To add vector branches, use

class TreeProducerMuMu(TreeProducer):
  def __init__(self, filename, module, **kwargs):
    super(TreeProducer,self).__init__(filename,module,**kwargs)
    self.addBranch('pt',   'f',len=2) # vector of fixed length
    self.addBranch('njets','i')
    self.addBranch('jpt',  'f',len='njets',max=20) # vector of variable length

class ModuleMuMu(Module):
  def __init__(self, fname, **kwargs):
    self.out = TreeProducerMuMu(fname,self)
  def analyze(self, event):
    # select two muons
    for i, muon in enumerate(muons):
      self.out.pt[i] = muon.pt
    # prepare jet collection (variable length)
    jets = jets[:20] # store maximum 20 jets
    self.out.njets[0] = len(jets)
    for i, jet in enumerate(jets):
      self.out.jpt[i] = jet.pt
    self.out.fill()
    return True

A full example of usage is shown in the executable PicoProducer/python/analysis/TestModule.py.

Cutflow

To keep track of the total number of processed events, and efficiencies of each step in the pre-selection, one should use a cuflow.
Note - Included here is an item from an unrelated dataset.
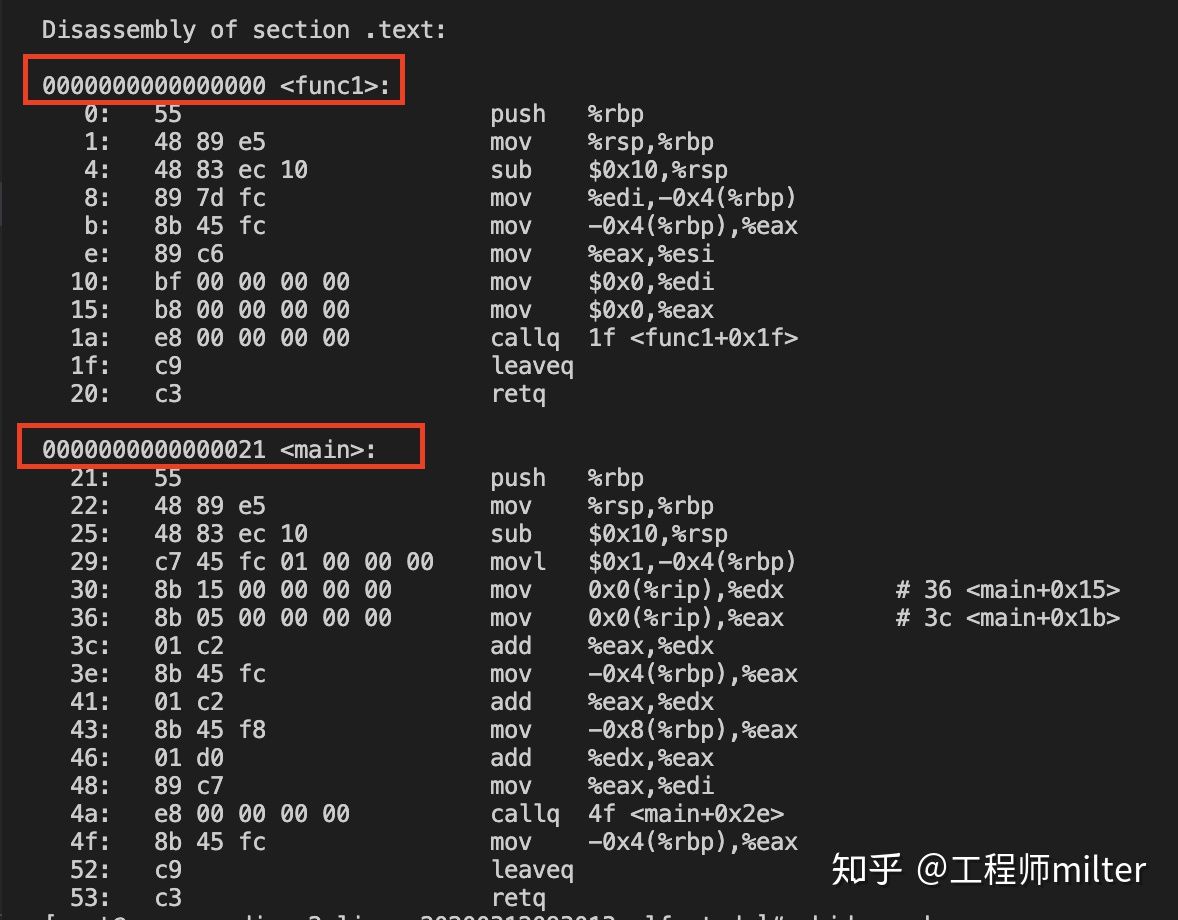
Task: Click the address label '4a:'
Action: pos(90,814)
This is a simple histogram, binned per integer, that is filled each time a pre-selection is passed. Again, ModuleMuTauSimple.py provides a straightforward solution.
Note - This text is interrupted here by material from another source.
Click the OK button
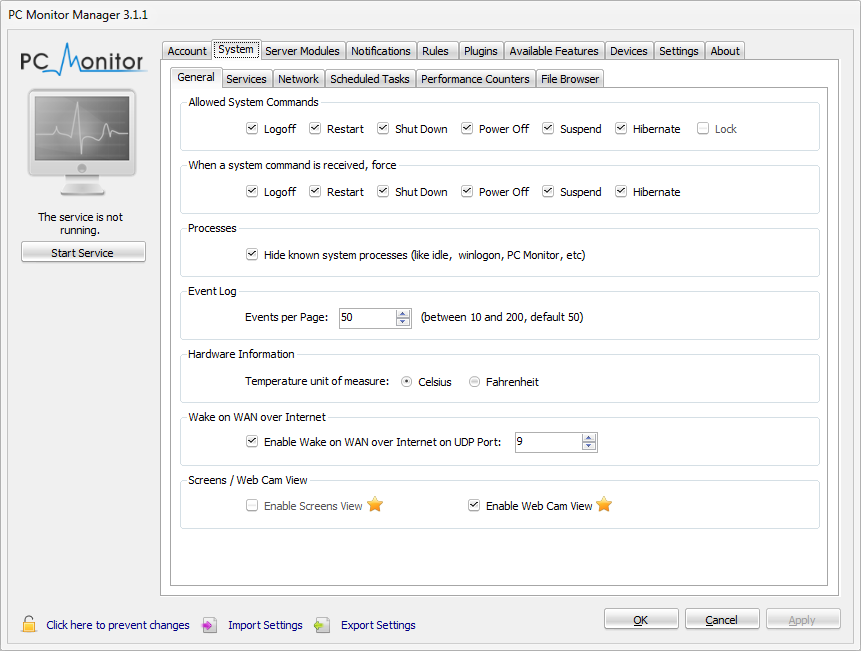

The TreeProducer class already uses a special Cutflow class, that can be used as

class ModuleMuTau(Module):
  def __init__(self, fname, **kwargs):
    self.out = TreeProducer(fname,self)
    self.out.cutflow.addcut('none',  "no cut"   ) # bin 1 (0-1): total number of events
    self.out.cutflow.addcut('trig',  "trigger"  ) # bin 2 (1-2): number of events passing the trigger
    self.out.cutflow.addcut('muon',  "muon"     ) # bin 3 (2-3): number of events with pre-selected muon
    self.out.cutflow.addcut('tau',   "tau"      ) # bin 4 (3-4): number of events with pre-selected tau
    self.out.cutflow.addcut('weight',"weight",15) # bin 16 (15-16): total sum of weights (for MC only)
  def analyze(self, event):
    self.out.cutflow.fill('none')
    self.out.cutflow.fill('weight',event.genWeight)
    # require trigger, else return False...
    self.out.cutflow.fill('trig')
    # require muon, else return False...
    self.out.cutflow.fill('muon')
    # require tau, else return False...
    self.out.cutflow.fill('tau')
    return True
  def endJob(self):
    self.out.endJob()

Note that if the generator weight in MC is very different than 1.0 (e.g. for some ttbar samples), it can be useful to save the total sum of weights of all processed events, so it can be used in the denominator of the lumi-cross section normalization, instead of using the total number of MC events.

Tau pair analysis

A set of full analysis modules for the basic study of events with a pair of tau decay candidates (like Z → 𝜏𝜏 events meant for TauPOG studies) are provided. They follow this hierarchy:

• TreeProducer: general superclass for containing the output file, tree and cutflow
  • TreeProducerTauPair provides common branches in ditau analyses
    • TreeProducerMuTau for the mutau channel
    • TreeProducerETau for the etau channel
    • TreeProducerTauTau for the tautau channel
    • TreeProducerMuMu for the mumu channel
    • TreeProducerEMu for the emu channel
• Module: general superclass for nanoAOD processing
  • ModuleTauPair provides common routines like jet selection or ditau reconstruction (mt, m_vis, dR_ll, etc.)
    • ModuleMuTau for the mutau channel
    • ModuleETau for the etau channel
    • ModuleTauTau for the tautau channel
    • ModuleMuMu for the mumu channel
    • ModuleEMu for the emu channel

(Note they are still under construction, and more will be added in the near future.)

Other modules

Several other modules are stored here:

• GenDumper.py: To dump some basic generator-level information (PDG ID, pt, status, status flags, ...) of a given sample.
• GenFilterMuTau.py: To study the generator mutau-filter, used for stitching.
• GenMatcher.py: To study the gen-match algorithm for hadronic taus (Tau_genPartFlav).
• PileUp.py: To compile histograms of pileup / number of primary vertices distributions in MC, see these instructions.
• StitchEffs.py: To create 1D & 2D histograms of LHE-level Njets (number of partons) & HT to compute stitching weights for DY*Jets*(HT) & W*Jets*(HT) samples.

Corrections

Correction tools are found in PicoProducer/python/corrections/ and corresponding weights, scale factors and more in PicoProducer/data/.